E = P/P*……………………………………(2.7)
E adalah exchange rate (nilai mata uang dalam negeri terhadap mata uang luar negeri), P harga dalam negeri dan P* harga luar negeri. Kemudian kita akan menggunakan paradigma perfect capital mobility untuk mendeskripsikan kondisi interest parity, sebagai berikut:
i = i* + e……………………………………..(2.8a)
di mana i tingkat bunga dalam negeri, i* tingkat bunga luar negeri, dan e tingkat ekspektasi depresiasi atas mata uang domestik. Perlu dicatat di sini, bahwa rate of return dari foreign asset merupakan penambahan i* dan e. Dalam perekonomian islami, kondisi return parity-nya adalah:
r = r* + e……………………………………………(2.8b)
Mensubtitusikan persamaan (2.7) dan (2.8b) ke dalam persamaan (2.1), kita akan mendapatkan fungsi permintaan uang dalam perekonmian islami di bawah ini:
M/EP* = l(r* + e,Y), lr*+e <0 dan ly > 0……………………………………(2.9)
Maka keseimbangan pasar uang (persamaan 2.9 dan 2.6) adalah:
(Q + F + G) m/EP* = l(r* + e,Y)……………………………………(2.10)
Sehingga :
E = (Q + F + G)m/P* l(r* + e,Y)……………………………………(2.11)
Dengan pendekatan monetarist model maka persamaan keseimbangan nilai tukar dalam standar emas (dinar) bisa kita amati dalam persamaan (2.11). Dari persamaan tersebut dapat dilihat bahwa nilai tukar dalam standar emas (dinar) relatif stabil dibandingkan sistem fiat money. Ada beberapa keuntungan lainnya, di antaranya adalah: pertama, penawaran uang tidak bisa dinaikkan semaunya sendiri oleh otoritas moneter karena akan sangat dibatasi oleh cadangan devisa dan cadangan emasnya, hal ini berpengaruh pada terjaganya kestabilan nilai tukar yang ujungnya adalah terjaganya nilai uang itu sendiri. Kedua, uang yang beredar di masyarakat akan terserap oleh sektor riil sehingga akan membawa keseimbangan antara sektor moneter (finansial) dan sektor riil (ΔQ > 0). Ketiga, kalaupun terjadi apresiasi atau depresiasi nilai tukar tetapi fenomena tersebut seiring dengan pertumbuhan output akibat volume transaksi di sektor riil.[6]
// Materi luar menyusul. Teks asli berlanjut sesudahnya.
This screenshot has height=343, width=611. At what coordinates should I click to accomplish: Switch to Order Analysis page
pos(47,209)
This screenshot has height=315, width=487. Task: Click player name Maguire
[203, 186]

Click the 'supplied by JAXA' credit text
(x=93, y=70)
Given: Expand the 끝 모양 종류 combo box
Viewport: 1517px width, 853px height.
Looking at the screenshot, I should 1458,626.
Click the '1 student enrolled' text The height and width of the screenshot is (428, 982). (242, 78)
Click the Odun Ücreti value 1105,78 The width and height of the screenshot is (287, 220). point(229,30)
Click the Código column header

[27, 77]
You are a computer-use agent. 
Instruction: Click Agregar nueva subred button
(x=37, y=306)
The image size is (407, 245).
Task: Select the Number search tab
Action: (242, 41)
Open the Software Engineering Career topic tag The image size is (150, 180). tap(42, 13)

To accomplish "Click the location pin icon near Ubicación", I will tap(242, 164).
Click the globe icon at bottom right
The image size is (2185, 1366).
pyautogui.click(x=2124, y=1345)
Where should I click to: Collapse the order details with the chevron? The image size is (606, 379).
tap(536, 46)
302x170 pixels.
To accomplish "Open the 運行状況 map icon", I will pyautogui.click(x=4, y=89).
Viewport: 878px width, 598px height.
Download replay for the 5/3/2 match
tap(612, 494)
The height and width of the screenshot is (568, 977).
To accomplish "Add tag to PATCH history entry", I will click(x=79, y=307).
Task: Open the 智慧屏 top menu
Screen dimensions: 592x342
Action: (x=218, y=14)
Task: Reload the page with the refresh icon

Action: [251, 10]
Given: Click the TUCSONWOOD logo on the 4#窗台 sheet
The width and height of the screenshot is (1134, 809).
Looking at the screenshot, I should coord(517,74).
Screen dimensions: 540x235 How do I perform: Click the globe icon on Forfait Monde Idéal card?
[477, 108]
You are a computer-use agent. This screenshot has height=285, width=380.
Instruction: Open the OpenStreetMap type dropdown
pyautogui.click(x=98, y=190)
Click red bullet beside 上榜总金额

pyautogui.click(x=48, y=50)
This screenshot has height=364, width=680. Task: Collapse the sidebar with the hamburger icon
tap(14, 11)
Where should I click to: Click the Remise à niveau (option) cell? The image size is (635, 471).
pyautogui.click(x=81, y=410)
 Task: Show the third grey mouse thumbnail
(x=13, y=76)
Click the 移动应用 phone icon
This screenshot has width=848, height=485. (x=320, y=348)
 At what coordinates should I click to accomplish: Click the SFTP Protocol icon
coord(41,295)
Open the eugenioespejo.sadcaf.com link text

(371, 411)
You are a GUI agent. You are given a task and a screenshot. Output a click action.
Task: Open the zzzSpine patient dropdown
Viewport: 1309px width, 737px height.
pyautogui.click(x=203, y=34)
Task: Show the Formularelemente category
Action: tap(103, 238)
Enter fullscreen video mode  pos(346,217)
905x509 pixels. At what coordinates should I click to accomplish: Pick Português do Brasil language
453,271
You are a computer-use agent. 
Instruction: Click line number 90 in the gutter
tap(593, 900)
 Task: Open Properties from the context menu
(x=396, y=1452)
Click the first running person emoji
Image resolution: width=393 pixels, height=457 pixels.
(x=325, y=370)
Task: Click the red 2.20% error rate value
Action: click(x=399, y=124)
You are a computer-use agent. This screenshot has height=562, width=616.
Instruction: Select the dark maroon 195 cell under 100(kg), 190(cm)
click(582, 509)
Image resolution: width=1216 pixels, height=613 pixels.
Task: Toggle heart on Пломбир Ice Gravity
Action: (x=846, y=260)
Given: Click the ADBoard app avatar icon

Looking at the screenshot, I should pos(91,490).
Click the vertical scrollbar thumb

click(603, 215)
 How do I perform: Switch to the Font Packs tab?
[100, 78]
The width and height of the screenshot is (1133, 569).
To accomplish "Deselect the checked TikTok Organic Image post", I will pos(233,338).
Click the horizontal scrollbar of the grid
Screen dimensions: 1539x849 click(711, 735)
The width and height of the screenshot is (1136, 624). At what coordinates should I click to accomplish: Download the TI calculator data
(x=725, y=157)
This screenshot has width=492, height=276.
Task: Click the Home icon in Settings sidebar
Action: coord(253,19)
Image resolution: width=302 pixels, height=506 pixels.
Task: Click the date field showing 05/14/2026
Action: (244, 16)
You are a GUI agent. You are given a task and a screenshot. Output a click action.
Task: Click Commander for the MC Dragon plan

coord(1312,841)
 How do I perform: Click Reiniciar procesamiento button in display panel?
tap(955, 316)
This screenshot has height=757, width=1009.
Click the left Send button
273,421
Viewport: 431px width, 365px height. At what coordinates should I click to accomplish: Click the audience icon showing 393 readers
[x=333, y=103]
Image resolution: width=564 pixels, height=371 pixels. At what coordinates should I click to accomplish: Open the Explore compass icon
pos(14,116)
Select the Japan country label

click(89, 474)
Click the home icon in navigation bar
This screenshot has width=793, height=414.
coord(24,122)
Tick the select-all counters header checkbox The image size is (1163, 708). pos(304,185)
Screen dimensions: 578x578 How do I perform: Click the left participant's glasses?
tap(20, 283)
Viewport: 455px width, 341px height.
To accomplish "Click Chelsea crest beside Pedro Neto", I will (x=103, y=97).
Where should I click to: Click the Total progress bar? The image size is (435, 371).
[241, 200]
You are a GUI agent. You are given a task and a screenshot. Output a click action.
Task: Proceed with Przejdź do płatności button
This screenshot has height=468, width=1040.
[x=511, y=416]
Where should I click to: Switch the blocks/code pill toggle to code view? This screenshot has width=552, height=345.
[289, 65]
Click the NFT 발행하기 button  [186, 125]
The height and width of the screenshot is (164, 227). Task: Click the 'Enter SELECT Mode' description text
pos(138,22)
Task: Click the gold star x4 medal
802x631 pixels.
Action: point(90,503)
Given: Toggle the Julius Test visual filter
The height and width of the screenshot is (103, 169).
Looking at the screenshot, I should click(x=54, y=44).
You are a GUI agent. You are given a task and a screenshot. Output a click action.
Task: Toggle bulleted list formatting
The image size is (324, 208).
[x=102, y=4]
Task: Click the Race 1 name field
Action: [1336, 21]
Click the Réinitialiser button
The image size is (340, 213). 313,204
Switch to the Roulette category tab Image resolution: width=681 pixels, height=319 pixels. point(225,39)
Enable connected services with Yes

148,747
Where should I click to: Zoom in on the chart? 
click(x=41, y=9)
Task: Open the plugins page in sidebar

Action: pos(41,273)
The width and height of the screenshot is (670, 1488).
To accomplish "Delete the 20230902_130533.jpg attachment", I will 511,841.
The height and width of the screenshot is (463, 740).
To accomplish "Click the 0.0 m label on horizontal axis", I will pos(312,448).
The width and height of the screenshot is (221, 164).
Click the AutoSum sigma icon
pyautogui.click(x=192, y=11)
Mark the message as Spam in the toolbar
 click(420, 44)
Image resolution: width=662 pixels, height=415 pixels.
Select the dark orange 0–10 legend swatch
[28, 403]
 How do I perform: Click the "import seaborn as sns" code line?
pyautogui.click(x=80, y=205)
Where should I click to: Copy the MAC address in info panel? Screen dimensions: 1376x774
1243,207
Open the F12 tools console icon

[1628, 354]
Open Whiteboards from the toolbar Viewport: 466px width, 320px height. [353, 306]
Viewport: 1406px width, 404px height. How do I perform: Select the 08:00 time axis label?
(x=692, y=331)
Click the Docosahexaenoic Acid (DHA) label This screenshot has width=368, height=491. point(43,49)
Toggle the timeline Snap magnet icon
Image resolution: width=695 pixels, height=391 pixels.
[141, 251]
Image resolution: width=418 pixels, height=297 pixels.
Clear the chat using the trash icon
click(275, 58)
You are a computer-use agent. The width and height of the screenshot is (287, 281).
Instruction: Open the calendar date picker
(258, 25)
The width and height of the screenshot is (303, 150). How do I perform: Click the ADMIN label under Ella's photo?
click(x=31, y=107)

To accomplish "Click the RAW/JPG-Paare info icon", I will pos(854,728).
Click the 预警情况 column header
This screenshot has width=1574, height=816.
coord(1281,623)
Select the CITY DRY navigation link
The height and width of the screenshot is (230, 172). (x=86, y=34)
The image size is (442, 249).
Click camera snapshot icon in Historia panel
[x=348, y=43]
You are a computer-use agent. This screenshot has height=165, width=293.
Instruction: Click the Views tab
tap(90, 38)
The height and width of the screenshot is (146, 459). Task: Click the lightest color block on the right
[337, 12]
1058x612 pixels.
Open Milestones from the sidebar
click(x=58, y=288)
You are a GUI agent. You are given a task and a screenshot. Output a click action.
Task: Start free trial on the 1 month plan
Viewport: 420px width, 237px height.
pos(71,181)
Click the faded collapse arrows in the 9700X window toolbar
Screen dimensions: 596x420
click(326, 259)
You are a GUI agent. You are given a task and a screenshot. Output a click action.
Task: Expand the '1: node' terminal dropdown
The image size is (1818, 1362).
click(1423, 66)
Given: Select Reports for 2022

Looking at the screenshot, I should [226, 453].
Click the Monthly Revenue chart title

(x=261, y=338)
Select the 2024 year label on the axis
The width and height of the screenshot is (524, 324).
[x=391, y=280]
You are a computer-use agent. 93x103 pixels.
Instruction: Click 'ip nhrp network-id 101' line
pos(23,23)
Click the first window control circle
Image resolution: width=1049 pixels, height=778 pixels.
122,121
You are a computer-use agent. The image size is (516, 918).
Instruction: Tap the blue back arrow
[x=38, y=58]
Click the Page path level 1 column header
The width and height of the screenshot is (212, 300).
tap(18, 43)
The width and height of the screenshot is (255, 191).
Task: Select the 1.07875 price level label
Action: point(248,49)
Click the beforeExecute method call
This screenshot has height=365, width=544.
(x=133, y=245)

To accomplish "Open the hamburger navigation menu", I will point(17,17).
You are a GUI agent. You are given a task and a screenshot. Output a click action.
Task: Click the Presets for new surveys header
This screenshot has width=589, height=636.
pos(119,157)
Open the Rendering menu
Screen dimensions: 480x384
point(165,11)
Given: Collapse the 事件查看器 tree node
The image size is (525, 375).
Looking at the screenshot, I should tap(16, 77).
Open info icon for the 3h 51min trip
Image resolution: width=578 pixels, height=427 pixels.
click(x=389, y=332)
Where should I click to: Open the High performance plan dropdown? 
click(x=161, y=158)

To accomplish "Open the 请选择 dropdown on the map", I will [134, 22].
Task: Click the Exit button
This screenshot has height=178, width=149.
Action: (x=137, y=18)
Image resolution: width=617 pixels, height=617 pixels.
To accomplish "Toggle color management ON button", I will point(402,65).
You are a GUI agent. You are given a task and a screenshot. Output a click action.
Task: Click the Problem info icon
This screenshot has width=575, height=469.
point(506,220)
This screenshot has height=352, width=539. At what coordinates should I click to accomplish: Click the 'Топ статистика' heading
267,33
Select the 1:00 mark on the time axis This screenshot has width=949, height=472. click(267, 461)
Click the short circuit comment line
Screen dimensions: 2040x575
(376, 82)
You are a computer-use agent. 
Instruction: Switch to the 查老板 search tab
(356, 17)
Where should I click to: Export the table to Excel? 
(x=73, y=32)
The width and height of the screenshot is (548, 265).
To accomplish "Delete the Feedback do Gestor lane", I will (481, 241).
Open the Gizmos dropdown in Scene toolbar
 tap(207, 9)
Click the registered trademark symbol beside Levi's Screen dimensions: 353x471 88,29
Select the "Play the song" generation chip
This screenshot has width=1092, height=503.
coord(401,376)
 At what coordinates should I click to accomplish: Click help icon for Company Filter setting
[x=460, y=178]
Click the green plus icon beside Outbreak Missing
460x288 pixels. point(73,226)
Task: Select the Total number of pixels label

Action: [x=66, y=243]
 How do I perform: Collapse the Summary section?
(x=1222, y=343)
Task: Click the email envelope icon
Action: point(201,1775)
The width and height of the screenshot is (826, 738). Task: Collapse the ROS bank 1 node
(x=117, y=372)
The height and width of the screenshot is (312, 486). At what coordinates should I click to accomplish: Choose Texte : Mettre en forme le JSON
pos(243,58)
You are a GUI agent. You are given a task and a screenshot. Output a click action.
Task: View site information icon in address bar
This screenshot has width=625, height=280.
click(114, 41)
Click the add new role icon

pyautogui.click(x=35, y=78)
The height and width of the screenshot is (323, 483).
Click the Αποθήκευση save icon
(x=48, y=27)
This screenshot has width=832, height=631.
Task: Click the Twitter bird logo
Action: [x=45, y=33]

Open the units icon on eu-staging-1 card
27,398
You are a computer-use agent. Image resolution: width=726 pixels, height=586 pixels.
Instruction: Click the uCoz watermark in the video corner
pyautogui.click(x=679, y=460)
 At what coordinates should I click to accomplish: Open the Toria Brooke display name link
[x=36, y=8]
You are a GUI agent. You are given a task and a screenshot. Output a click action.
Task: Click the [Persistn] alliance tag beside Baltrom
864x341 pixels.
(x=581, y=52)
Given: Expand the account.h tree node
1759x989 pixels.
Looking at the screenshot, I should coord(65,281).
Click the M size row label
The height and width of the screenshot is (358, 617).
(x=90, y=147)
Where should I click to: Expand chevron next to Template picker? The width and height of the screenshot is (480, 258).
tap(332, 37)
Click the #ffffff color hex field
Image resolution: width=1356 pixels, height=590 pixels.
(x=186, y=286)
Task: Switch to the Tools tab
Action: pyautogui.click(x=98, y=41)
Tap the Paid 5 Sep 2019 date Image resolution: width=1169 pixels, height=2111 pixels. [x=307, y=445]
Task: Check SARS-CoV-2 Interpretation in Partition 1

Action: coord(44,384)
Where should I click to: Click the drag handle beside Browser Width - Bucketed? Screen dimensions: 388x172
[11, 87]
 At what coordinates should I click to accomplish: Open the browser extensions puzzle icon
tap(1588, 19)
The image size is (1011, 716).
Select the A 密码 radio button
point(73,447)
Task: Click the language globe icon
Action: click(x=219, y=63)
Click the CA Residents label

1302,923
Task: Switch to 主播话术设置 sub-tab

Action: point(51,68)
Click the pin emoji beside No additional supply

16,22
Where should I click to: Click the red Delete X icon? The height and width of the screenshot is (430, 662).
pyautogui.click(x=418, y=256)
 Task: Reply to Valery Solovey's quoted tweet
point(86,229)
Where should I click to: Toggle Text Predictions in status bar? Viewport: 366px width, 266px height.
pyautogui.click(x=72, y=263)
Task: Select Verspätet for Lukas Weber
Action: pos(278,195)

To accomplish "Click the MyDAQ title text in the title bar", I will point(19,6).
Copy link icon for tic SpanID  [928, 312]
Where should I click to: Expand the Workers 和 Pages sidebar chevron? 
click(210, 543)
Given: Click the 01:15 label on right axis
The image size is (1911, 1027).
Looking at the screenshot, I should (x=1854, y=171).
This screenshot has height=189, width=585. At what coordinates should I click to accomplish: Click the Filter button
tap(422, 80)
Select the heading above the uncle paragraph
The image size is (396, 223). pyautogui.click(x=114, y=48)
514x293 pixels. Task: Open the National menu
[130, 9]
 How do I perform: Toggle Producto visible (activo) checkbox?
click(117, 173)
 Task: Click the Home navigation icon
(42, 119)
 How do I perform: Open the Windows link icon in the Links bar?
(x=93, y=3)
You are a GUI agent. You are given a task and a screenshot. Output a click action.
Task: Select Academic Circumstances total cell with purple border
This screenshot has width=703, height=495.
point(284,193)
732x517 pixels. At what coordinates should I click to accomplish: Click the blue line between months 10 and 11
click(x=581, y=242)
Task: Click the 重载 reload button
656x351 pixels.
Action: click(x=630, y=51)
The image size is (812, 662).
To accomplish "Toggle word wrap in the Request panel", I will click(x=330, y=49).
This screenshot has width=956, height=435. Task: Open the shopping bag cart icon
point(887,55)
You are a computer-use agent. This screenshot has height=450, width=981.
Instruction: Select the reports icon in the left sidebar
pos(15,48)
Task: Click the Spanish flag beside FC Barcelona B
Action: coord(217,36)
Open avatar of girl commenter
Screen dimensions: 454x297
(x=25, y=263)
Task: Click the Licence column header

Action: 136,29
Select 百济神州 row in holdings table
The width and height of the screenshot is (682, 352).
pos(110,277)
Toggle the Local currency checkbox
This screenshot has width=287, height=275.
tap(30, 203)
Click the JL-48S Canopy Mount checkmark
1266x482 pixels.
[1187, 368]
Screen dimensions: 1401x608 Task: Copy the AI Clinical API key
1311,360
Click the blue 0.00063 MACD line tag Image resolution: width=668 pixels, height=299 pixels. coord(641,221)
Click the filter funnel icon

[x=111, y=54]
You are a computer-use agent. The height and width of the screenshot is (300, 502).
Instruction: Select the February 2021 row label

2.Kestabilan Dinar menurut Pandangan Tokoh Penggagas Kembalinya Dinar
Menurut kelompok ini, nilai nominal dan nilai intrinsik dari mata uang Dinar dan Dirham akan menyatu. Artinya, nilai nominal mata uang yang berlaku akan dijaga oleh nilai intrinsiknya (nilai itu sebagai barang, yaitu emas dan perak itu sendiri), bukan oleh daya tukar terhadap mata uang lain. Maka, seberapapun misalnya Dolar AS naik nilainya, mata uang Dinar akan mengikuti senilai Dolar menghargai 4,25 gram emas yang terkandung dalam 1 Dinar. Depresiasi sekalipun semua faktor ekonomi dan nonekonomi yang memicunya ada) tidak akan terjadi.
Dalam pandangan kelompok ini, dengan menggunakan Dinar, akan terhindar dari inflasi. Penurunan nilai Dinar atau Dirham menurut Abdul Razzaq Lubis, memang masih akan mungkin terjadi, yaitu ketika nilai emas yang menopang nilai nominal Dinar itu mengalami penurunan (biasa disebut inflasi emas). Di antaranya akibat ditemukannya emas dalam jumlah besar. Tetapi keadaan ini kecil kemungkinannya, karena penemuan emas besar-besaran biasanya memerlukan usaha eksplorasi dan eksploitasi di samping memakan investasi yang besar, juga waktu yang lama. Tetapi andaipun hal ini terjadi, emas temuan itu akan disimpan menjadi cadangan devisa negara, dan tidak langsung dilempar ke pasaran. Dengan demikian pengaruh penurunan nilai emas di pasaran bisa ditekan seminimal mungkin. Di sinilah pentingnya ketentuan emas sebagai milik umum harus dikuasai oleh negara.[7]